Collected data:
========

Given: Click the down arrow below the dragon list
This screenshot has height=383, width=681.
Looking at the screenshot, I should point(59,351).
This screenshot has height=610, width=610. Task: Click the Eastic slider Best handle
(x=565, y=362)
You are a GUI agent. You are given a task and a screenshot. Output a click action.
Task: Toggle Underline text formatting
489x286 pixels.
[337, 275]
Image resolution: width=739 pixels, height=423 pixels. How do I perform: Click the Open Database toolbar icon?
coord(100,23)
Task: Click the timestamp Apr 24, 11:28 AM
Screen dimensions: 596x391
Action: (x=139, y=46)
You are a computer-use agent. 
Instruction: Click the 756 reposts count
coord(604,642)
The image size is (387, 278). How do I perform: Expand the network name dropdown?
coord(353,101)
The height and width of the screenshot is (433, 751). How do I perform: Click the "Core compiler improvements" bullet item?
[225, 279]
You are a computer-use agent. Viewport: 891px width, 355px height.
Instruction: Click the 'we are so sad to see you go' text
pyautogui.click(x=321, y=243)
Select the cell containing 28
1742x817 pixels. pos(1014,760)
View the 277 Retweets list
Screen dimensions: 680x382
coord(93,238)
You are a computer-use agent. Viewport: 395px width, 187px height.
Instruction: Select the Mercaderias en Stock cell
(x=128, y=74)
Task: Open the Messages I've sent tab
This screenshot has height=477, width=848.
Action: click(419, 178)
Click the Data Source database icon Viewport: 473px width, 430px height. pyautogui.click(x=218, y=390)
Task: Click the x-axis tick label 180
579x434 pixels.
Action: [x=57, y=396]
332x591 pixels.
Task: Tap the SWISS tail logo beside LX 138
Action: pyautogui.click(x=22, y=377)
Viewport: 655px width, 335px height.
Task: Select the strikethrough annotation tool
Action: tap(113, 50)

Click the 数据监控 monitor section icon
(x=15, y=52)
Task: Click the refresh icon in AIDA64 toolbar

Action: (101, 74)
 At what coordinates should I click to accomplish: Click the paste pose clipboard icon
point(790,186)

========

**Exercise brief**
Rewrite the records from the start through the line containing "pyautogui.click(x=321, y=243)", replacing "computer-use agent" with "desktop agent" and keeping everything else the same.

**Result for this exercise**
Given: Click the down arrow below the dragon list
This screenshot has height=383, width=681.
Looking at the screenshot, I should point(59,351).
This screenshot has height=610, width=610. Task: Click the Eastic slider Best handle
(x=565, y=362)
You are a GUI agent. You are given a task and a screenshot. Output a click action.
Task: Toggle Underline text formatting
489x286 pixels.
[337, 275]
Image resolution: width=739 pixels, height=423 pixels. How do I perform: Click the Open Database toolbar icon?
coord(100,23)
Task: Click the timestamp Apr 24, 11:28 AM
Screen dimensions: 596x391
Action: (x=139, y=46)
You are a desktop agent. 
Instruction: Click the 756 reposts count
coord(604,642)
The image size is (387, 278). How do I perform: Expand the network name dropdown?
coord(353,101)
The height and width of the screenshot is (433, 751). How do I perform: Click the "Core compiler improvements" bullet item?
[225, 279]
You are a desktop agent. Viewport: 891px width, 355px height.
Instruction: Click the 'we are so sad to see you go' text
pyautogui.click(x=321, y=243)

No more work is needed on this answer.